■ **TASK**
Copy, word for word, the lines below from the one containing "Task: Select 列印標籤（二維碼）option" up to and including the one containing "This screenshot has width=1024, height=724.", with pictures left out.

(Records from a dataset)
------
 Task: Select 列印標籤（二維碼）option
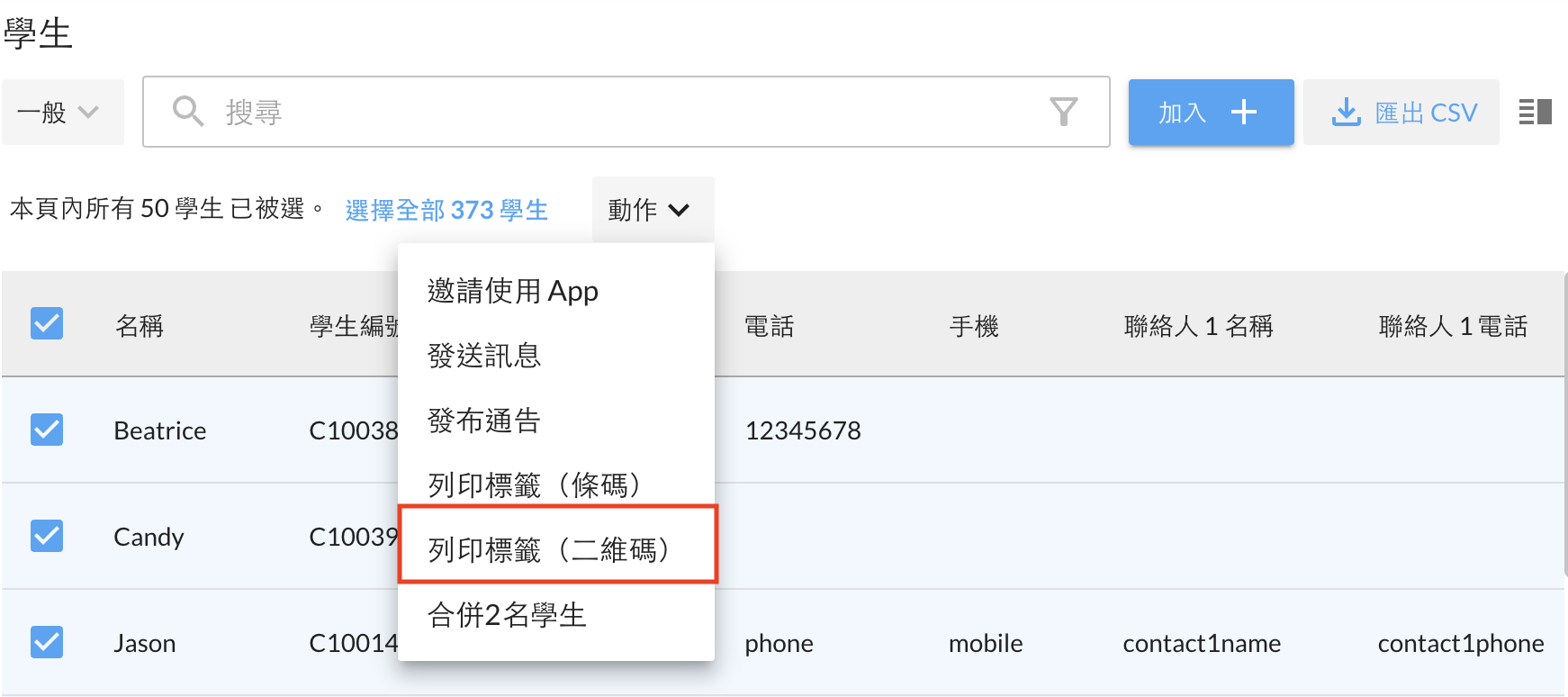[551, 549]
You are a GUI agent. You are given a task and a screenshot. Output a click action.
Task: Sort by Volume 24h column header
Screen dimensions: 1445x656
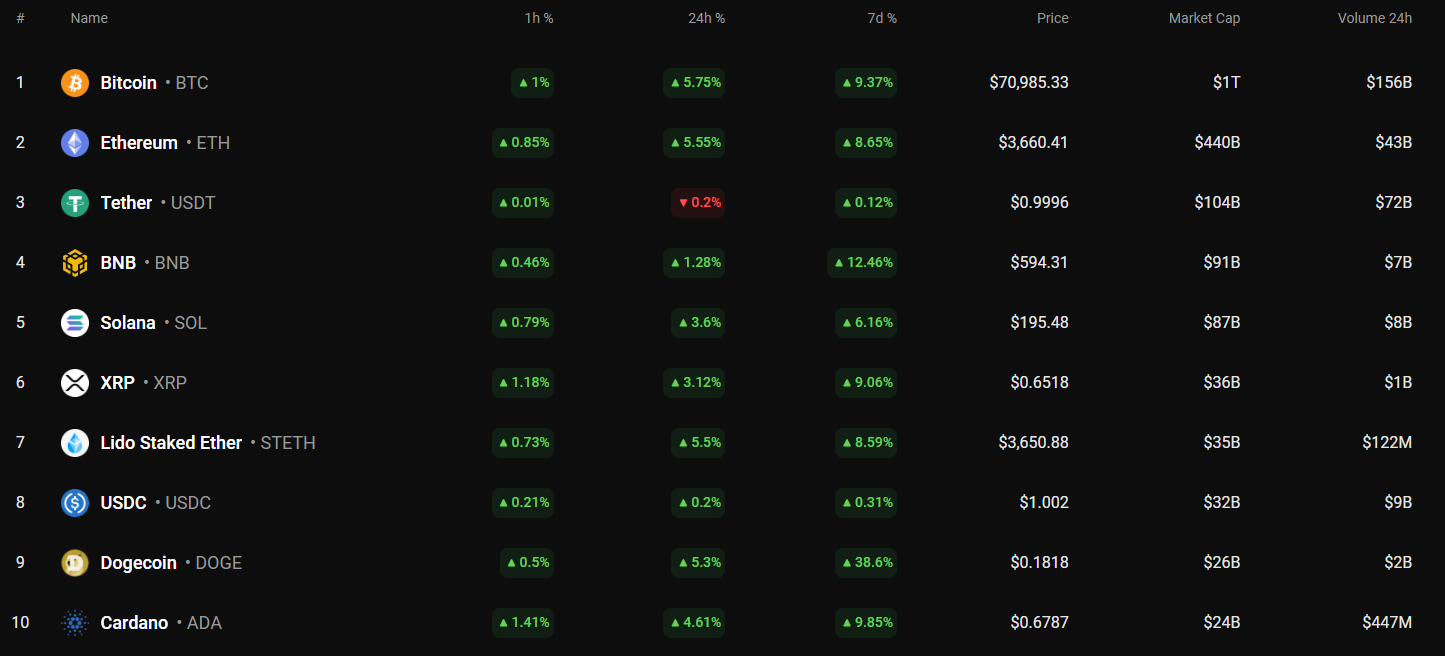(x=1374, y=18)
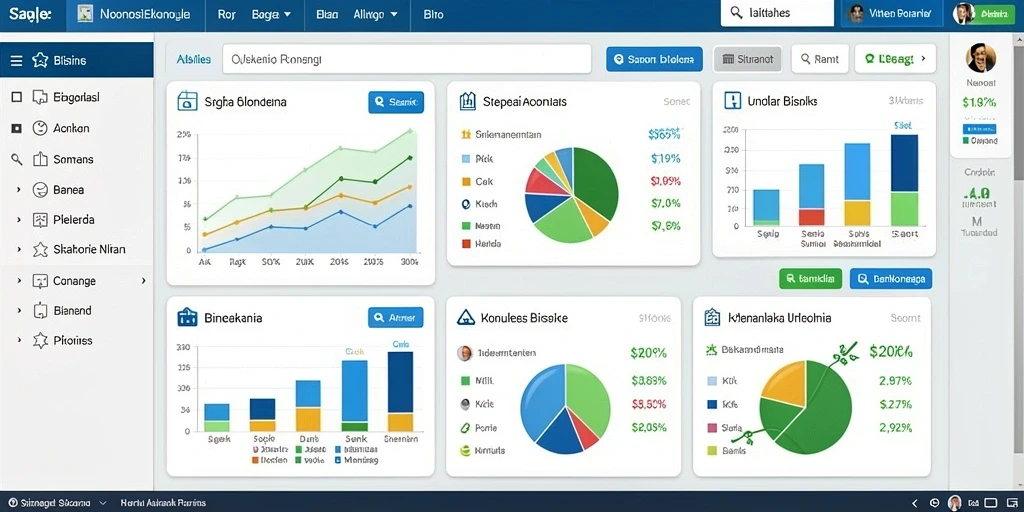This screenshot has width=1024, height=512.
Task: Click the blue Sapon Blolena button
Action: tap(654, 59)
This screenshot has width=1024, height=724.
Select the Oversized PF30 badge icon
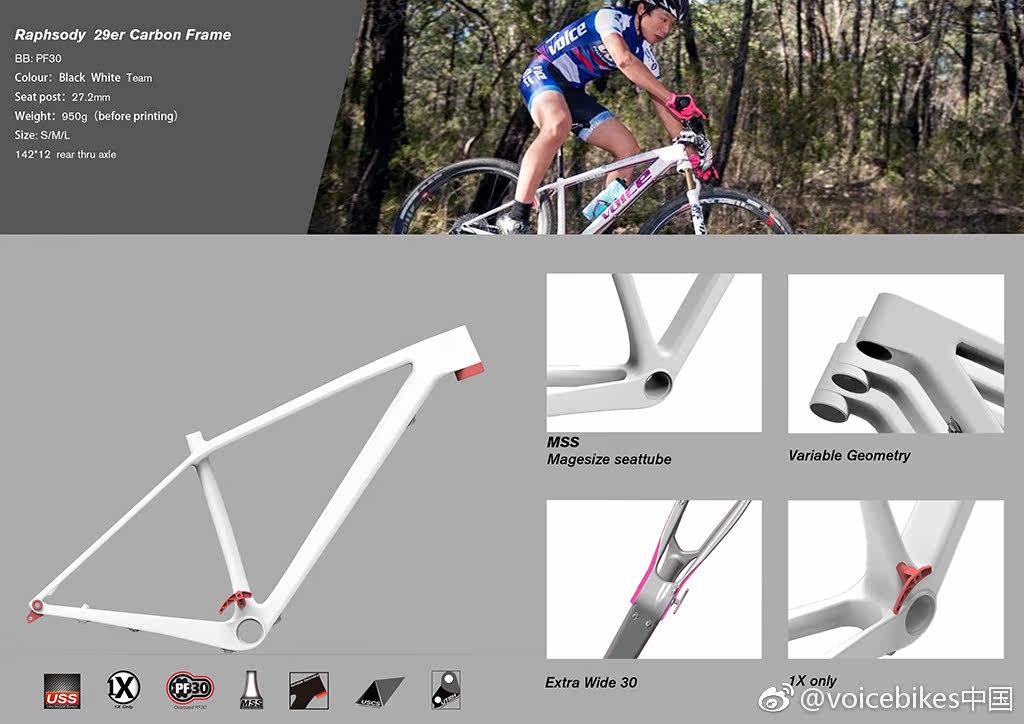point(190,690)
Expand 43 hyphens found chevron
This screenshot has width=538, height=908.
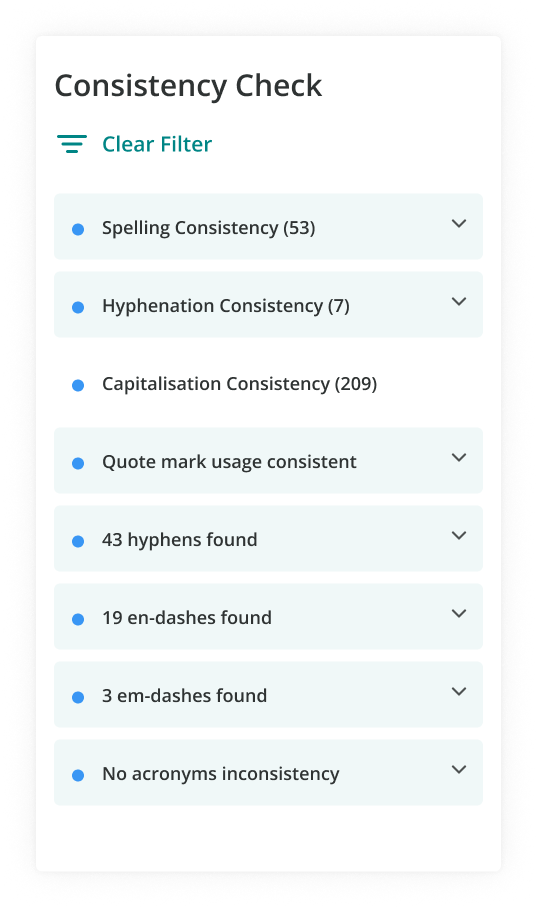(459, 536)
------
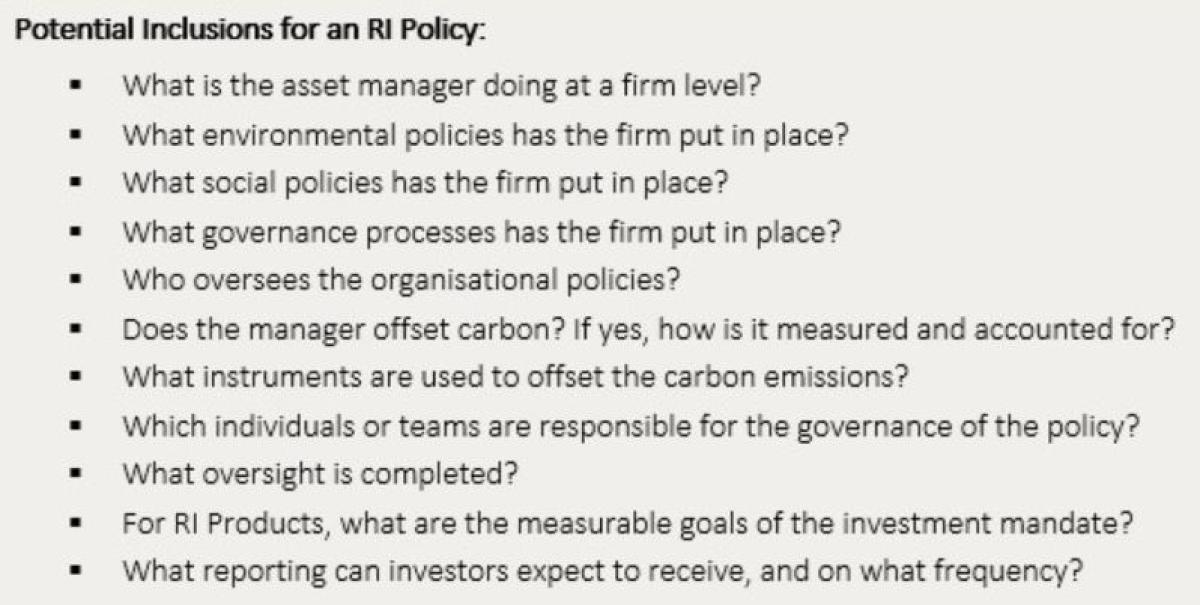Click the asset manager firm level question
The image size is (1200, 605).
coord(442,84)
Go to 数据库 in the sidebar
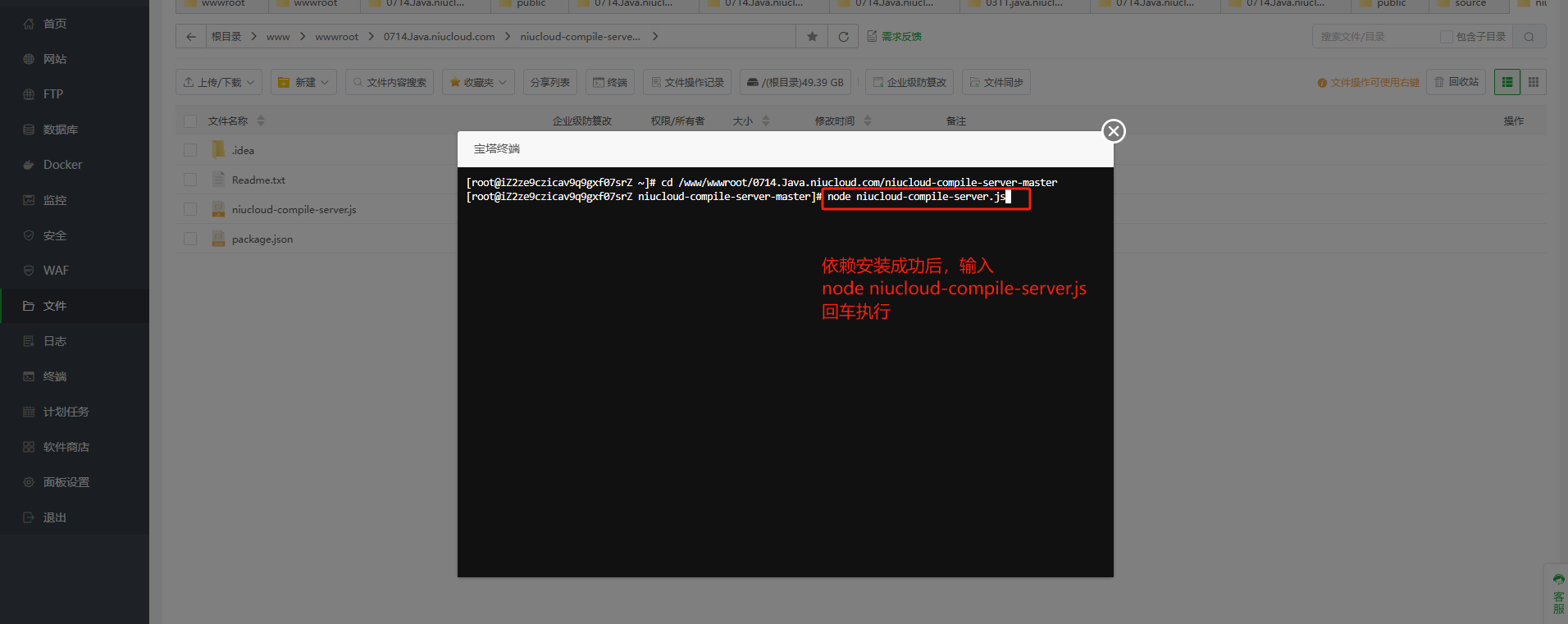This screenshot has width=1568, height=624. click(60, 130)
------
■ **ANSWER TO THE PROBLEM**
 Task: Select 列印標籤（二維碼）option
[551, 549]
You are a GUI agent. You are given a task and a screenshot. Output a click action.
Task: Sort by Volume 24h column header
Screen dimensions: 1445x656
(x=1374, y=18)
This screenshot has width=1024, height=512.
Task: Click the blue Sapon Blolena button
Action: tap(654, 59)
This screenshot has width=1024, height=724.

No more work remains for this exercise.